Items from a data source
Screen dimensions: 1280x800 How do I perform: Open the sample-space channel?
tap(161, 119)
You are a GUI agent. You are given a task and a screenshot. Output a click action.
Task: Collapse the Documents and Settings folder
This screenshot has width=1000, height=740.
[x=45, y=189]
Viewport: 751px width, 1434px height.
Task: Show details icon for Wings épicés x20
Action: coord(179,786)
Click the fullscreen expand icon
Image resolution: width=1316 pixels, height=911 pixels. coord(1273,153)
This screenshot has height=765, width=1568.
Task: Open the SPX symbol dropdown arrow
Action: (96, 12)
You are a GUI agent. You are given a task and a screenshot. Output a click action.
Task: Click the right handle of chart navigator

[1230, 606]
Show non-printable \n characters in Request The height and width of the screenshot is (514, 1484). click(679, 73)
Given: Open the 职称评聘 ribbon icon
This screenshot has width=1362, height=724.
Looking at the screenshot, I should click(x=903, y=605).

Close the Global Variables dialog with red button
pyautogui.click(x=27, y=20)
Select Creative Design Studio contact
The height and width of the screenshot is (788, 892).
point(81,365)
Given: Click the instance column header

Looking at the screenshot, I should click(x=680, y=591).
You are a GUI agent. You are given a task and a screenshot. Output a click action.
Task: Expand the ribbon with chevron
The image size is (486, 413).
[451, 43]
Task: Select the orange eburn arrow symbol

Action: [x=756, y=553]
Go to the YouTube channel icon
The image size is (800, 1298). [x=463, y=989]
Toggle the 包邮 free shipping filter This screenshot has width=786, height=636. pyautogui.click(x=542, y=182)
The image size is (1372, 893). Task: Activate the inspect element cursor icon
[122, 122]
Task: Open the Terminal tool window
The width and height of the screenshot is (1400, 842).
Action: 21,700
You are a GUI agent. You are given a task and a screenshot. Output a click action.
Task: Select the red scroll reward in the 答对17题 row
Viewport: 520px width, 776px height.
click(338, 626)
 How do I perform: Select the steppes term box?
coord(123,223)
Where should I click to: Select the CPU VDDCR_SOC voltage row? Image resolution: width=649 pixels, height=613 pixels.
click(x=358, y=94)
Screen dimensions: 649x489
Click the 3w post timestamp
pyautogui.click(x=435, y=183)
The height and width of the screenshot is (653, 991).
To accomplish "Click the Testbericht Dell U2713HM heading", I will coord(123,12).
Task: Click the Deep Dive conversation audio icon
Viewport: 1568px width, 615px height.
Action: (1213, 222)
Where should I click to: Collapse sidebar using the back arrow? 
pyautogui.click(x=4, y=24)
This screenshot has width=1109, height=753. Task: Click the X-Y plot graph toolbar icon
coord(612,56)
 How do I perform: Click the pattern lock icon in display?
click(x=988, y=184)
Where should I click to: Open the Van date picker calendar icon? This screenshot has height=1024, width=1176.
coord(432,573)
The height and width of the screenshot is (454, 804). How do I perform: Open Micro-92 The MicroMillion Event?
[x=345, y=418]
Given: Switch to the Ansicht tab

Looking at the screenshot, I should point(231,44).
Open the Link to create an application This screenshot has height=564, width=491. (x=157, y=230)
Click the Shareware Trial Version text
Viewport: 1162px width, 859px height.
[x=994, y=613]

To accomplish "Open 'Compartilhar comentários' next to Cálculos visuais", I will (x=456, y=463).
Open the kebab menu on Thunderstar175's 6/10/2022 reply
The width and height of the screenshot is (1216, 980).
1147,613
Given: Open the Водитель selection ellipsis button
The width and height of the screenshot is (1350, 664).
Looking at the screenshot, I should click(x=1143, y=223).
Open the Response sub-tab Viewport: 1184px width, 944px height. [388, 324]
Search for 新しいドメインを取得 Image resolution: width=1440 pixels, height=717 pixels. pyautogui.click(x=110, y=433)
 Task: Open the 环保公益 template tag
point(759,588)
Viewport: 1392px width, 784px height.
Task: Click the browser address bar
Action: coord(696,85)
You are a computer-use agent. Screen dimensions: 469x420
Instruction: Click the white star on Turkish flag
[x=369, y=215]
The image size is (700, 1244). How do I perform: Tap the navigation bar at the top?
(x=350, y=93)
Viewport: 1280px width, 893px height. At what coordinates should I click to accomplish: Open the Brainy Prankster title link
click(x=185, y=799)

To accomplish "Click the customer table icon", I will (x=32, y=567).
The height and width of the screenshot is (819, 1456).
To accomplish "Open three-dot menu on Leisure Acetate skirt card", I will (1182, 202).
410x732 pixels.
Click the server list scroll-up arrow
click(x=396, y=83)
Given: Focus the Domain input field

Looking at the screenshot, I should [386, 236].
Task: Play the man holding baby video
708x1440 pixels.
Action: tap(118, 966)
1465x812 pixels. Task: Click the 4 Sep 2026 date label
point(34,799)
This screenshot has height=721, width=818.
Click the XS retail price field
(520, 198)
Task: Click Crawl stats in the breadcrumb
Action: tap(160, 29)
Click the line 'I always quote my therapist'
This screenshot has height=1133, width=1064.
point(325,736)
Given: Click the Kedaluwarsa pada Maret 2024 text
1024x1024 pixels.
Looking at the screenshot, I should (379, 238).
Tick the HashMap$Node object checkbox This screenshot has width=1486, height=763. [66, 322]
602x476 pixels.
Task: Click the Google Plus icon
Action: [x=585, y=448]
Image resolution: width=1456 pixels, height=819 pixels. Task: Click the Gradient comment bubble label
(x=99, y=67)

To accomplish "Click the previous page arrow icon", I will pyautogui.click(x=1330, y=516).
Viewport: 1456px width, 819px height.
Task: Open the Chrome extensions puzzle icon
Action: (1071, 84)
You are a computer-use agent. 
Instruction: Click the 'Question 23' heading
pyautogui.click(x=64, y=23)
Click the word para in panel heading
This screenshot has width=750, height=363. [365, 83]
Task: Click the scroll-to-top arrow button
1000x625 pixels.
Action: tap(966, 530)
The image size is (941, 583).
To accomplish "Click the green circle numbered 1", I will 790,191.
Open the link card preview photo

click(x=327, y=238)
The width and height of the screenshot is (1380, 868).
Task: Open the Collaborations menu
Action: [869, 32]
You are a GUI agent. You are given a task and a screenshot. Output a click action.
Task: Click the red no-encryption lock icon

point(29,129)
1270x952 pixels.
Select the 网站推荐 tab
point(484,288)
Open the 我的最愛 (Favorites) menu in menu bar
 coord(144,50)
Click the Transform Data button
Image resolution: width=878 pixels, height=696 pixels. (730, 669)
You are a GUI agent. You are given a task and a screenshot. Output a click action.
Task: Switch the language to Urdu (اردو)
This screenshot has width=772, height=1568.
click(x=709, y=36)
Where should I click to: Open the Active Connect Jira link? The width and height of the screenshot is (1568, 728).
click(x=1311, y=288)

_Exercise brief:_
Can you write out the items again, starting with the line that contains "410x732 pixels." and going on through the line that contains "Action: tap(160, 29)", swapping "pixels" for "px" and leaving everything else unchanged?

_Solution below:_
410x732 px.
Click the server list scroll-up arrow
click(x=396, y=83)
Given: Focus the Domain input field

Looking at the screenshot, I should [386, 236].
Task: Play the man holding baby video
708x1440 px.
Action: tap(118, 966)
1465x812 px. Task: Click the 4 Sep 2026 date label
point(34,799)
This screenshot has height=721, width=818.
Click the XS retail price field
(520, 198)
Task: Click Crawl stats in the breadcrumb
Action: tap(160, 29)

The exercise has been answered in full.